By Ray Bennett
LOCARNO, Switzerland — In “Summit Circle” (“Contre toute esperance”), Quebec director Bernard Emond continues his trilogy on faith, hope and charity with another moving drama about good people trying to find their way in a world of despair.
Following his exploration of faith in “The Novena” in 2005, Emond tells a compassionate but unsentimental story of a loving couple who struggle to maintain hope in the face of devastating illness.
He draws exceptional performances from a cast led by Guylaine Tremblay and Guy Jodoin (pictured) as the couple, and the film, here in Competition, can expect to join the earlier film in winning wide applause and prizes.
Structured as police procedural with lots of flashbacks, it begins with a distraught and bloodied woman arrested after she empties a rifle into the walls and windows of a richman’s home.
When the woman’s husband is found shot dead by the same rifle at their apartment, Lt. Allard (Rene Daniel Dubois) attempts to piece together what happened. He is not helped by the fact that the woman, Rejeanne (Tremblay) is so traumatised that she is unable to speak.
Emond tells the story through the silent woman’s memories while the policeman digs for information from friends and neighbours. Childhood weethearts, switchboard operator Rejeanne and her truck driver husband Gilles (Jodoin) have made a happy life together and have just moved into a lovely suburbon home when he suffers a stroke.

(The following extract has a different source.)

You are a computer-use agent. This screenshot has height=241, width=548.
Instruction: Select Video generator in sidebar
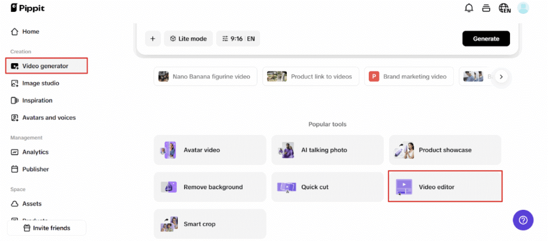[47, 66]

Rejeanne is laid off from the call centre where she has worked for 20 years. The firm’s chief executive, whose compensation that year is $13 million, explains that it’s due to market forces. As Gilles’s health deteriotates, Rejeanne takes whatever work she can get but they must give up their dream home. With support from her husband’s best friend, Claude (Gildor Roy), she fights to sustain home as things get worse.
Tremblay gives a measured and deeply felt performance as the loving and dignified wife while Jodoin carries off the difficult task of a man who becomes increasingly debilitated.
Jean-Claude Labrecque’s cinematography is warm and elegant while Robert Marcel Lepage’s score offers shrewd accompaniment.
Edmond conveys life’s verities without rancor and scenes that contrast the wealthy man’s good fortune with the desperation of his dismissed employees are all the more powerful for being subtle.
The deliberate pace never flags and such small moments as the when the stricken man pauses to enjoy the sound of Canada geese flying south or as the woman struggles to remain poised in the face of adversity add depth to a thoughtful and illuminating film.
This review appeared in The Hollywood Reporter.